Outra ideia romântica ainda contemporânea é a do gênio criador. O artista, muitas vezes, é visto como uma entidade superior, quase divina, que vive em estado permanente de inspiração.
Isso não só é uma idealização impossível, mas também certa desvalorização do trabalho artístico. Os livros não se escrevem sozinhos, por simples fruto de inspiração celestial. Eles exigem esforço humano, por vezes sobre-humano, em sua composição. Normalmente, demandam anos de estudo, leitura, muita prática e tentativas frustradas.A verdade é que a inspiração é supervalorizada. Os gênios existem, mas não são escravos da inspiração. Alguns amadurecem cedo e/ou possuem um ritmo de escrita frenético, o que não significa que seu trabalho seja fácil, natural.
Escrever ficção é um exercício mental pesado, desgastante, que demanda tempo, dedicação, concentração. Por trás de toda magia que se criou em volta da figura do escritor, nos bastidores a história é outra. O drama psicológico que faz parte de qualquer produção ficcional é pouco comentado. É mais bonito acreditar que o artista é atingido por uma súbita inspiração e consegue passar suas ideias para o papel de uma vez só, como se possuído pelo espírito da criação.
Isso não significa que a inspiração não exista ou que não seja útil. A inspiração é o pontapé inicial, a ponta do iceberg. O resto é transpiração.
Nesse momento, alguém pode se perguntar: então o que motiva a escrita? Se é um trabalho tão difícil, se a inspiração ajuda, mas não é tudo, se todo esforço por trás da criação é tão pouco valorizado, por que esses malucos continuam escrevendo?

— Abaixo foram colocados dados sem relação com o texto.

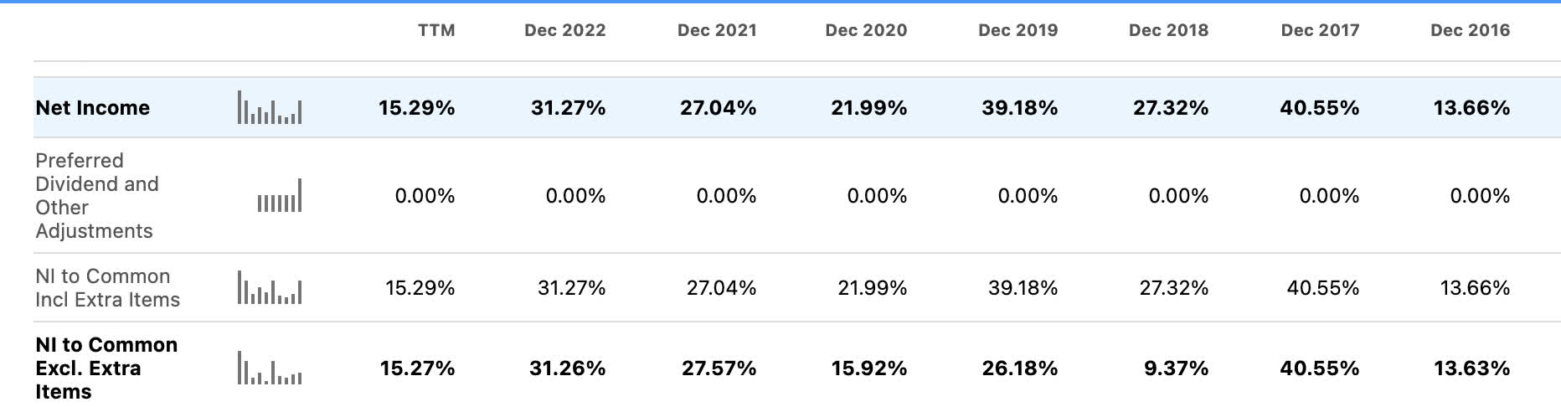
Task: Click the Dec 2017 column header
Action: [x=1320, y=31]
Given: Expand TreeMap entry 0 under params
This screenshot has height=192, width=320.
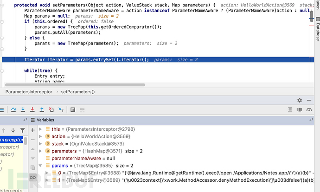Looking at the screenshot, I should 47,173.
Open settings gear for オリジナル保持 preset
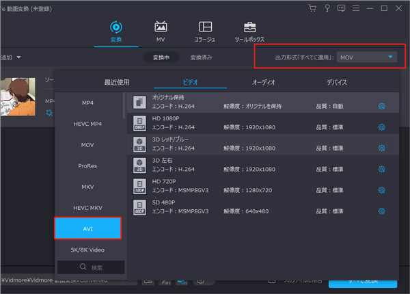 click(381, 106)
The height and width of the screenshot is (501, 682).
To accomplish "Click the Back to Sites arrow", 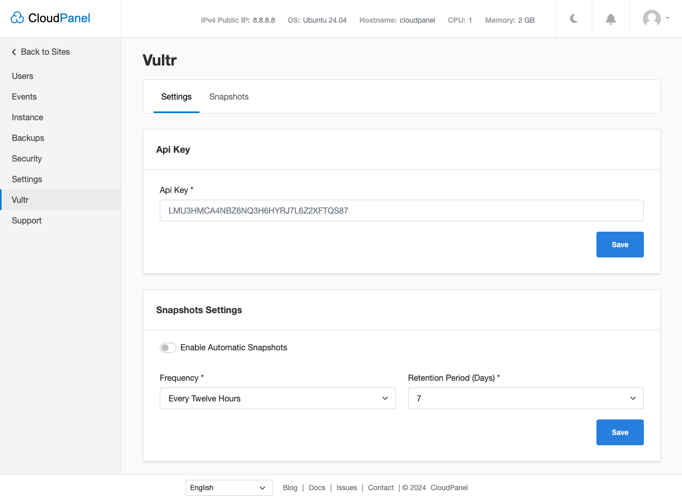I will tap(14, 52).
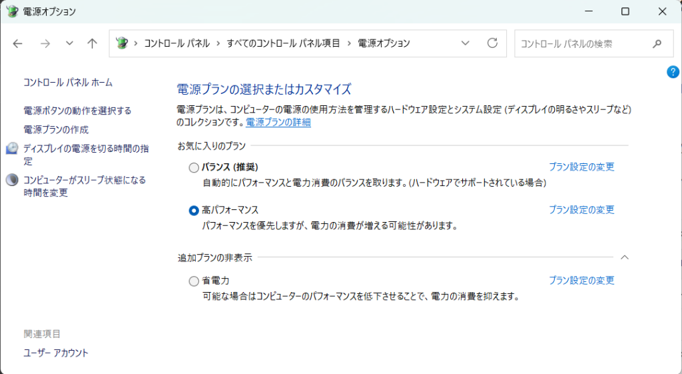
Task: Expand the address bar history dropdown
Action: point(466,43)
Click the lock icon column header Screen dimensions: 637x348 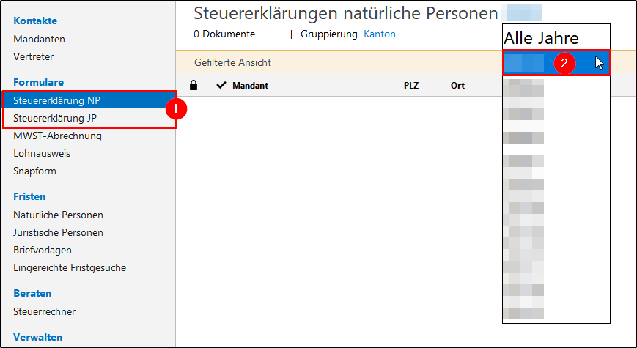194,86
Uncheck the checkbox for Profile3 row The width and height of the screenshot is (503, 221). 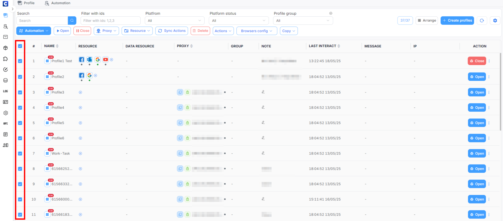pyautogui.click(x=20, y=92)
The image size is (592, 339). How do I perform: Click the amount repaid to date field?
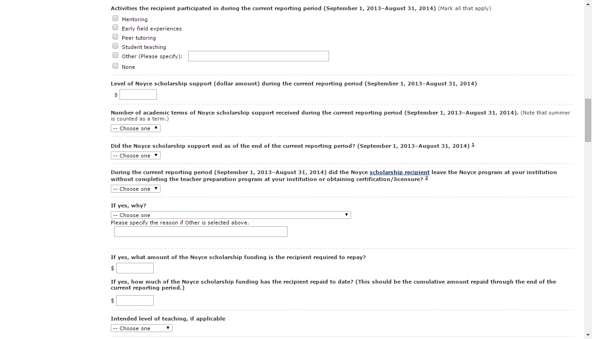pyautogui.click(x=135, y=301)
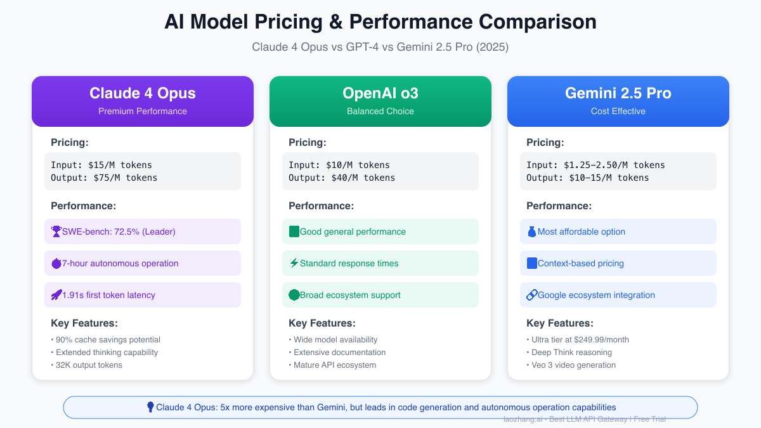Click the lightbulb icon in the bottom summary banner
The width and height of the screenshot is (761, 428).
[x=150, y=407]
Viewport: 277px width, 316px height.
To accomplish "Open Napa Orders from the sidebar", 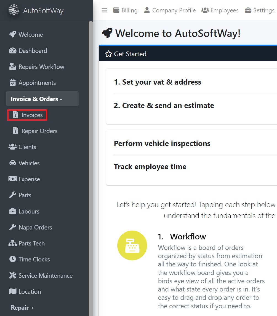I will pyautogui.click(x=35, y=227).
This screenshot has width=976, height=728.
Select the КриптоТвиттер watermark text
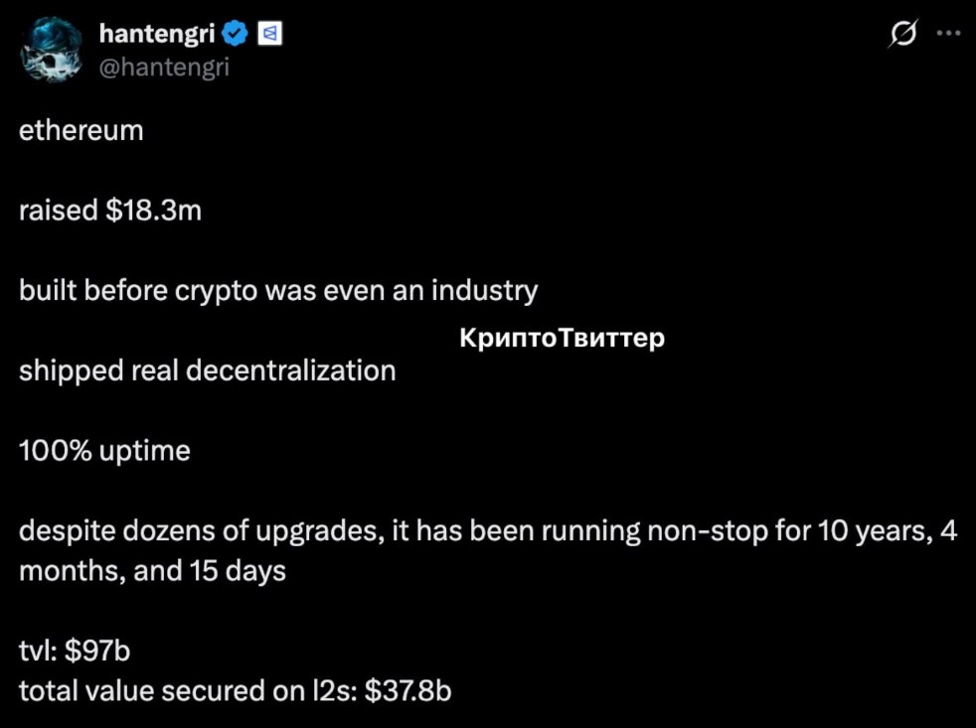pos(563,338)
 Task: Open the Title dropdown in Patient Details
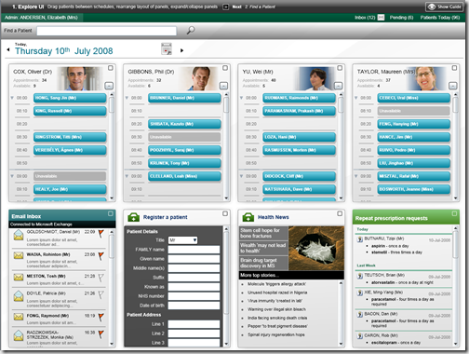coord(183,240)
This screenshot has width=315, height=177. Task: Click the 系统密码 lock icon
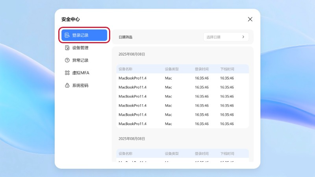click(67, 85)
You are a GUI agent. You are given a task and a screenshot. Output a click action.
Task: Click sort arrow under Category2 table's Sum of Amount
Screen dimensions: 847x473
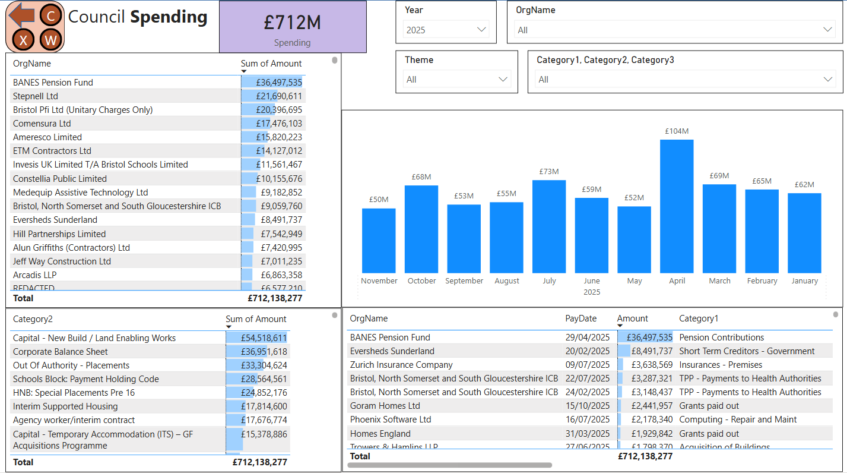229,327
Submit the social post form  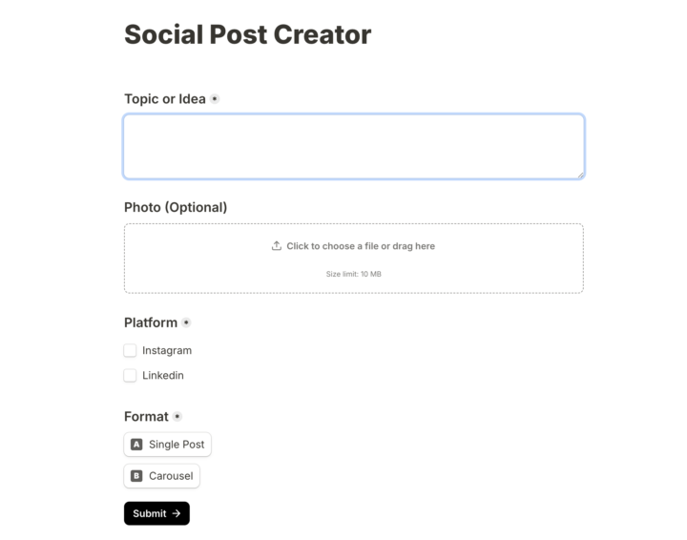(156, 513)
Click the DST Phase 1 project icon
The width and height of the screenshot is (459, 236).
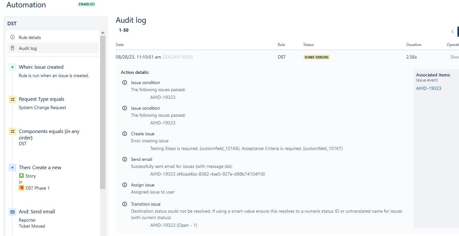pos(21,188)
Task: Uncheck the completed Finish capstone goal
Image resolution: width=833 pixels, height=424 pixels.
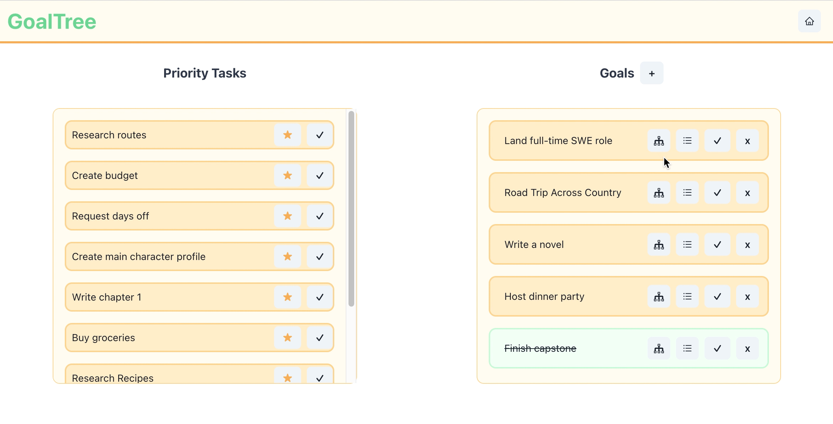Action: pyautogui.click(x=717, y=349)
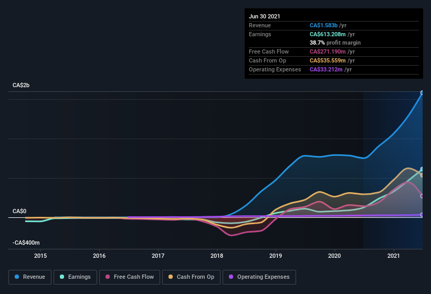
Task: Select the Free Cash Flow endpoint marker
Action: point(422,196)
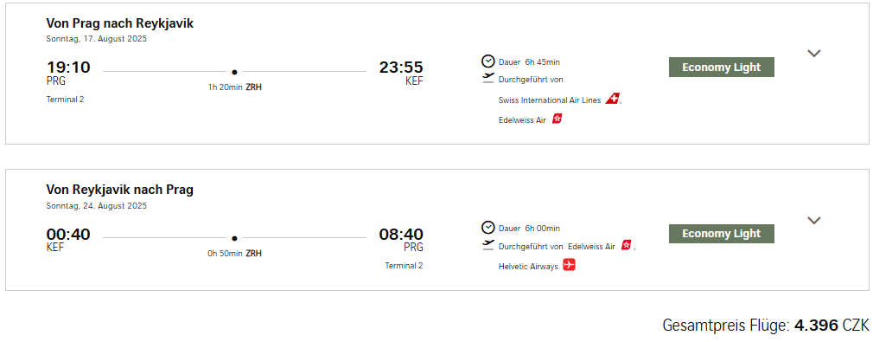Click the Gesamtpreis Flüge 4.396 CZK total
873x342 pixels.
[766, 326]
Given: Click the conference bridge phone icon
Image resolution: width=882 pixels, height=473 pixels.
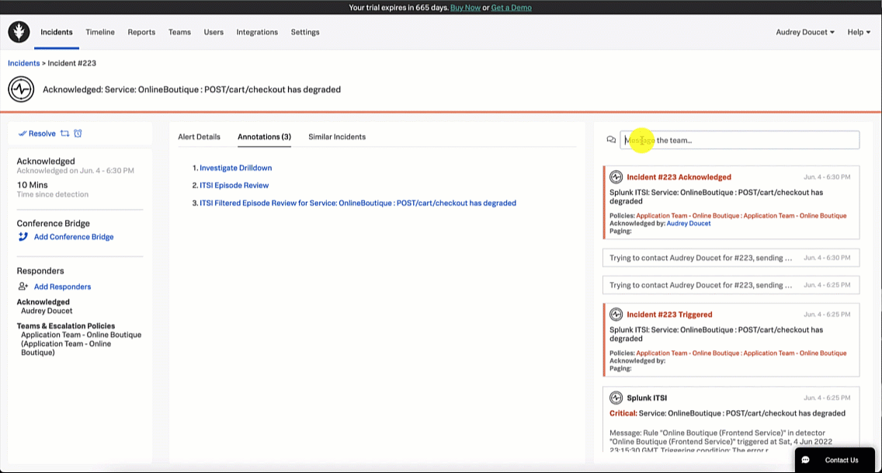Looking at the screenshot, I should point(23,237).
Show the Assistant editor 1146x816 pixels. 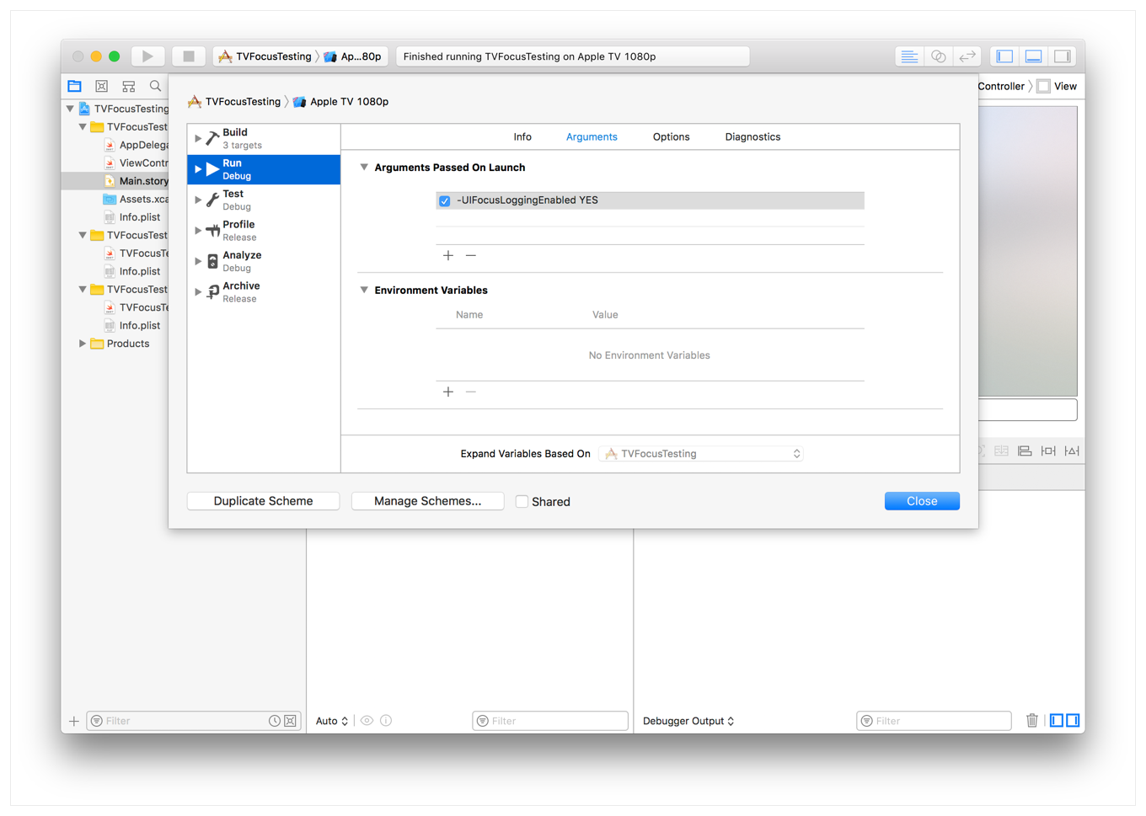tap(938, 56)
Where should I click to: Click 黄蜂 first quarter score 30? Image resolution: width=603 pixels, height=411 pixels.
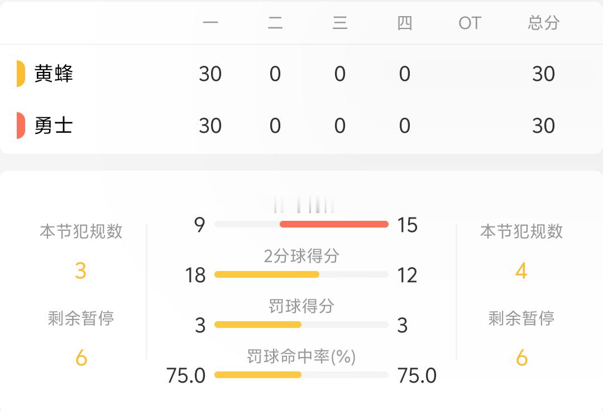coord(210,74)
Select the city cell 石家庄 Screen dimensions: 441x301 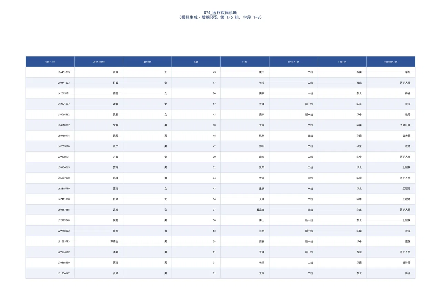[245, 210]
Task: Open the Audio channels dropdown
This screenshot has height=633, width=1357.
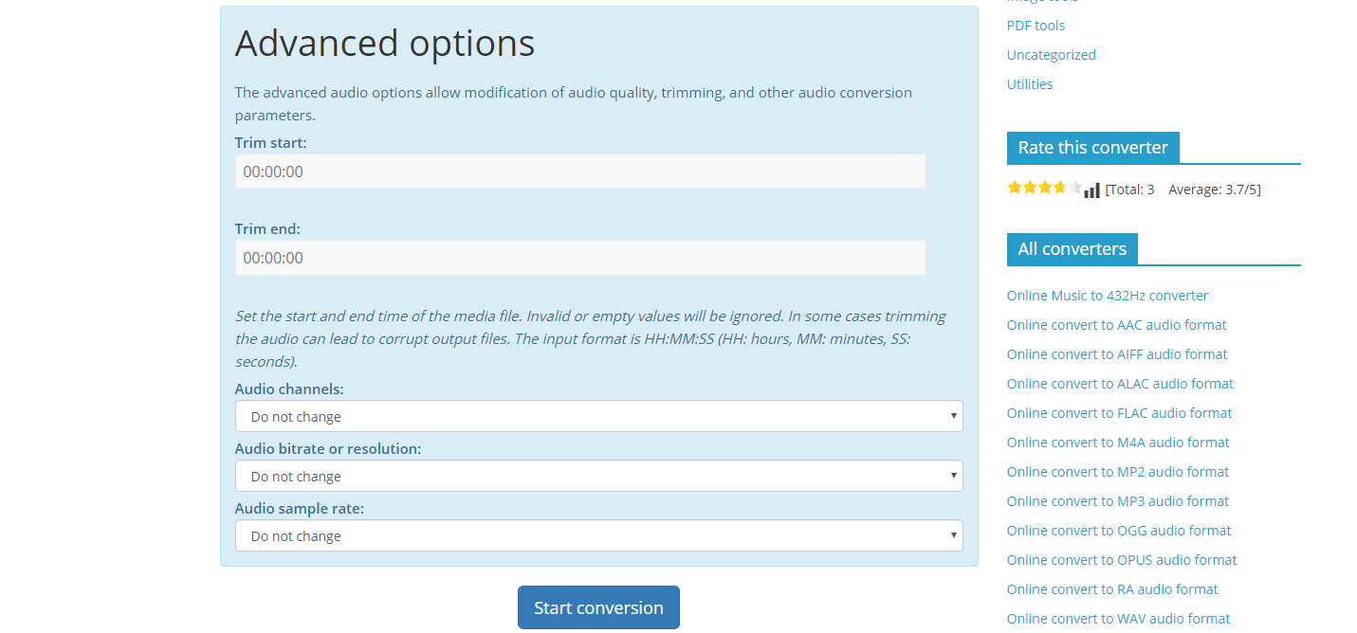Action: click(x=598, y=417)
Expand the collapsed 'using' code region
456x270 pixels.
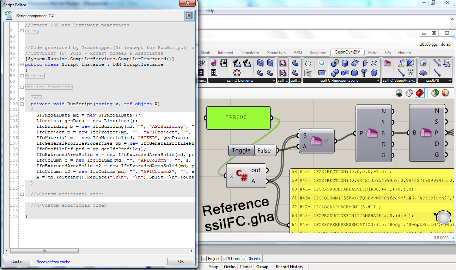tap(22, 31)
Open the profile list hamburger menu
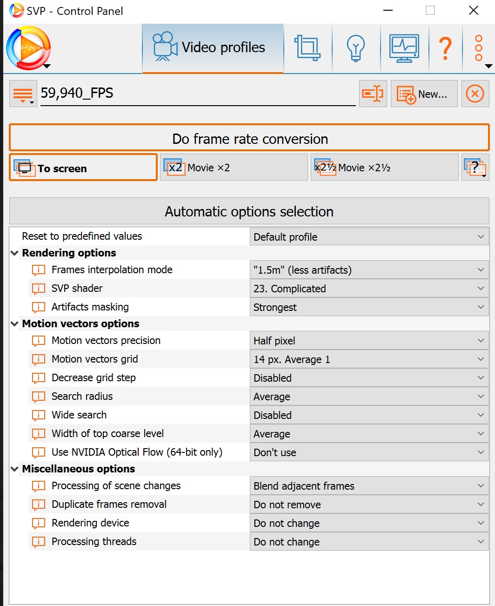 (x=23, y=94)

Pois é. Na literatura, não se pode ser totalmente racional nem totalmente emocional. Todo escritor é um tanto quanto insano e um tanto quanto sábio. O escritor é aquele ser sempre em busca do equilíbrio entre a inspiração e a concentração, que mergulha no mundo das palavras para que sua alma e sua mente não transbordem de ideias. E há muita poesia nesse ato de brava persistência.